WHAT IS EXPECTED:
Which lines run from the line with "Task: Click the" to the end of the entries? Write out exactly those, leaving out the pictures.

MATERIAL FOR THIS EXERCISE:
=======

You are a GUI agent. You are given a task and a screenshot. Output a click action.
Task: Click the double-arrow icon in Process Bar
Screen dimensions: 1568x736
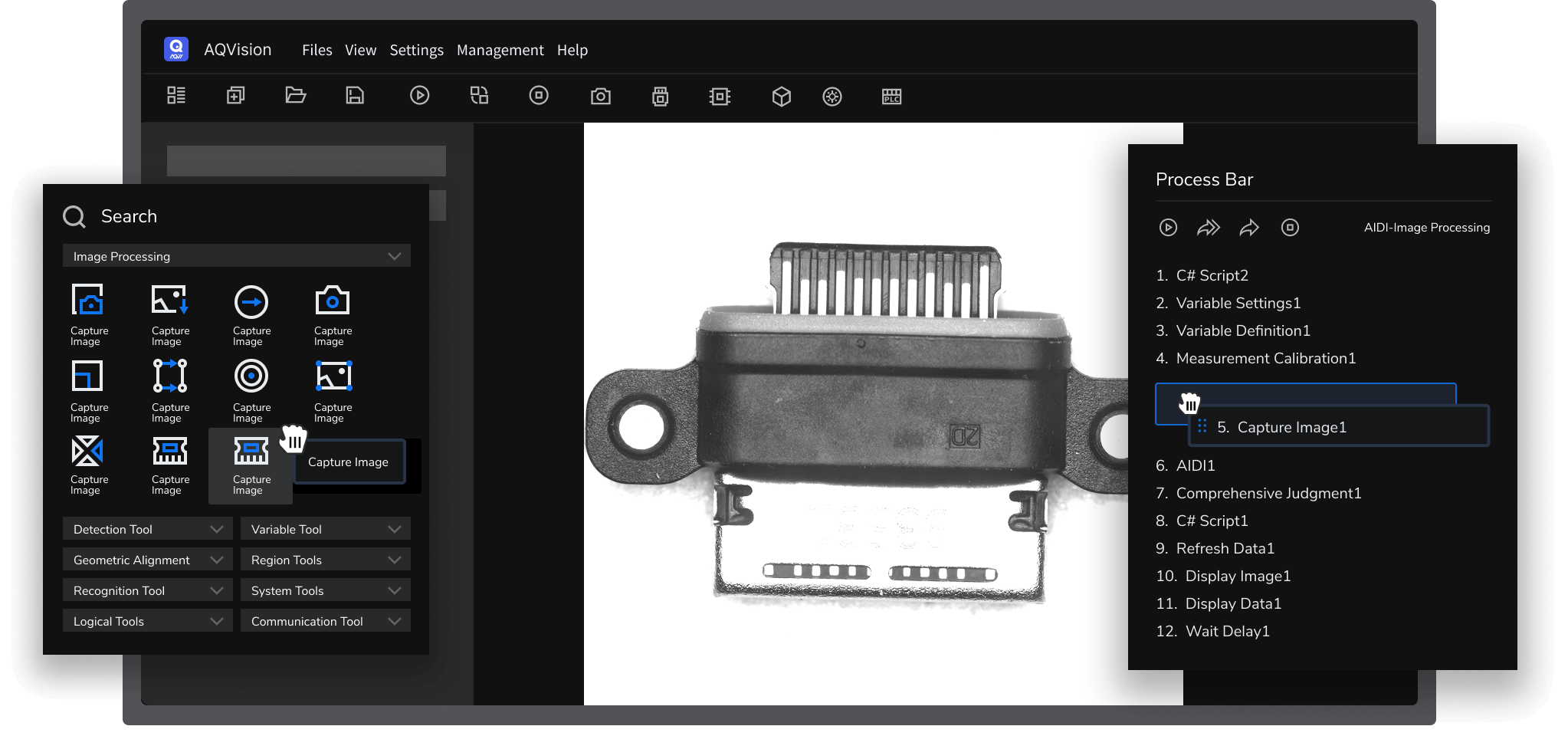[1209, 228]
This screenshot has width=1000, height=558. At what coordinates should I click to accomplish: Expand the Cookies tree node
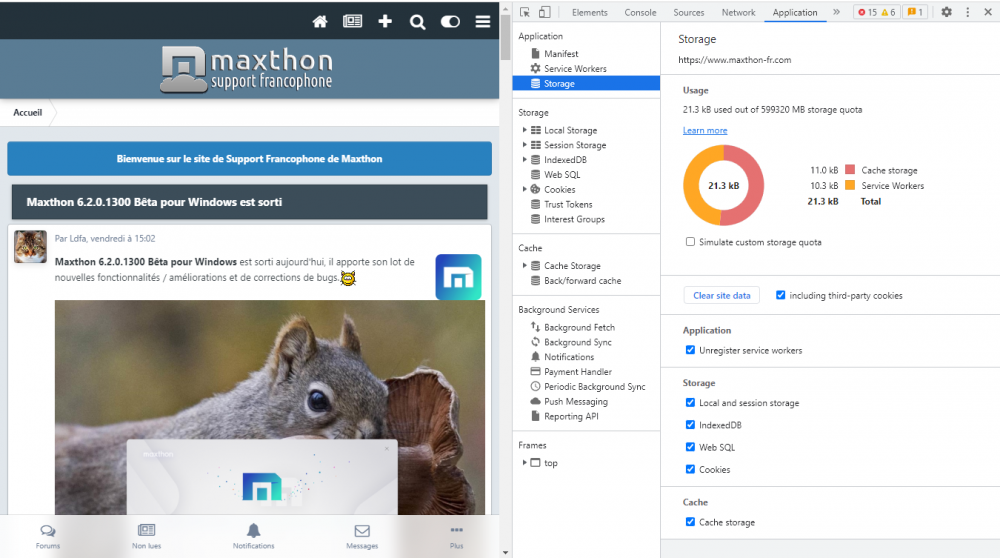pos(524,189)
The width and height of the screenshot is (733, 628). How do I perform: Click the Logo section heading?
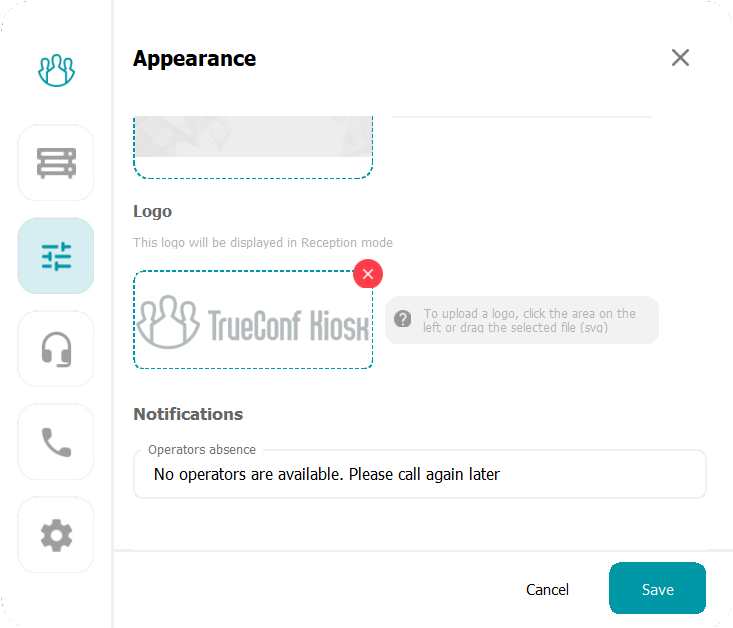(153, 211)
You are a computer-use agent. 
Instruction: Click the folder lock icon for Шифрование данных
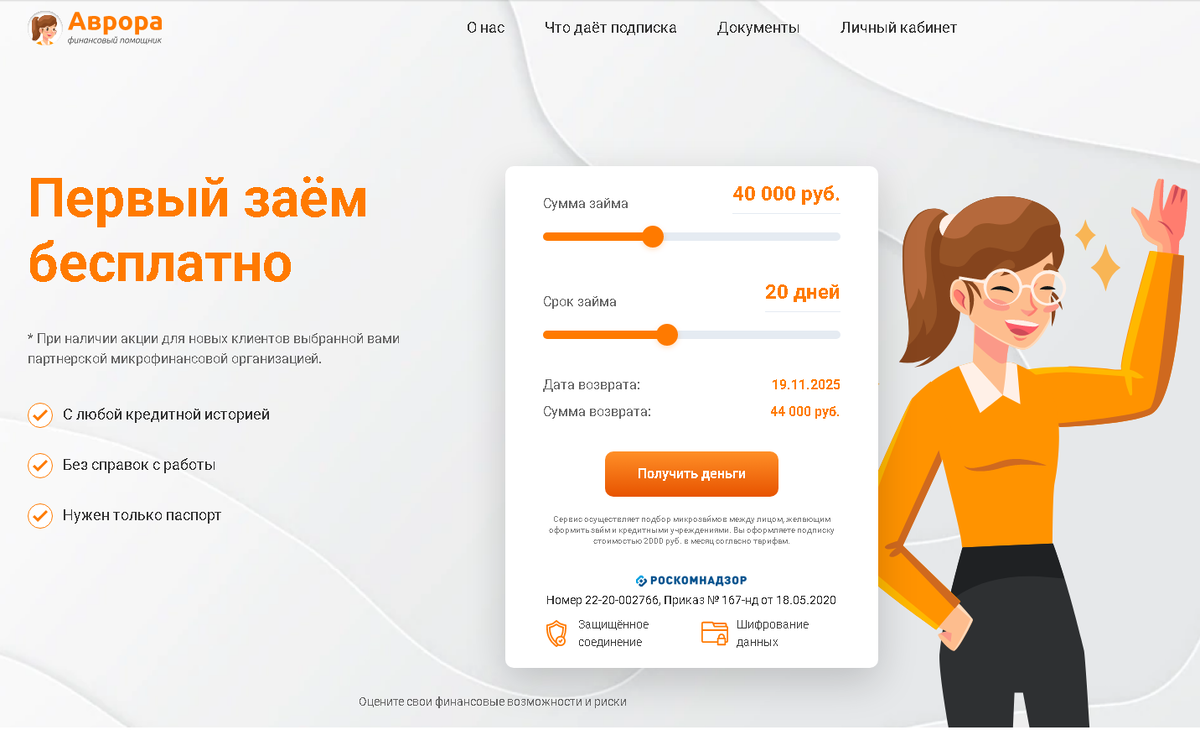coord(714,632)
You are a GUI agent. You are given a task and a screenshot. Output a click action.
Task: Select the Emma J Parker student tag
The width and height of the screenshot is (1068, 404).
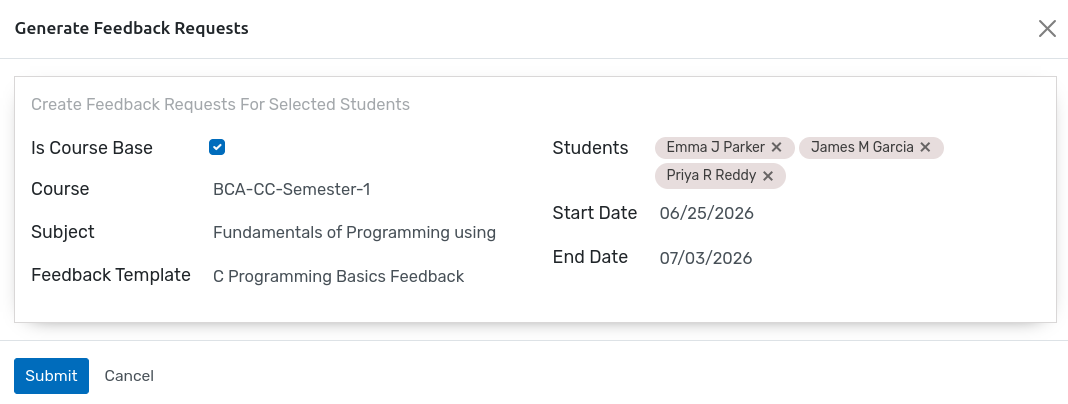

=======

RESULT OF THIS TASK:
Task: Click the double-arrow icon in Process Bar
Screen dimensions: 1568x736
[1209, 228]
This screenshot has width=1000, height=558. At what coordinates should I click to accomplish: Expand the Cookies tree node
pos(524,189)
The width and height of the screenshot is (733, 628). How do I perform: Click the Logo section heading?
(153, 211)
You are a computer-use agent. 
Instruction: Click the folder lock icon for Шифрование данных
coord(714,632)
You are a GUI agent. You are given a task and a screenshot. Output a click action.
Task: Select the Emma J Parker student tag
The width and height of the screenshot is (1068, 404).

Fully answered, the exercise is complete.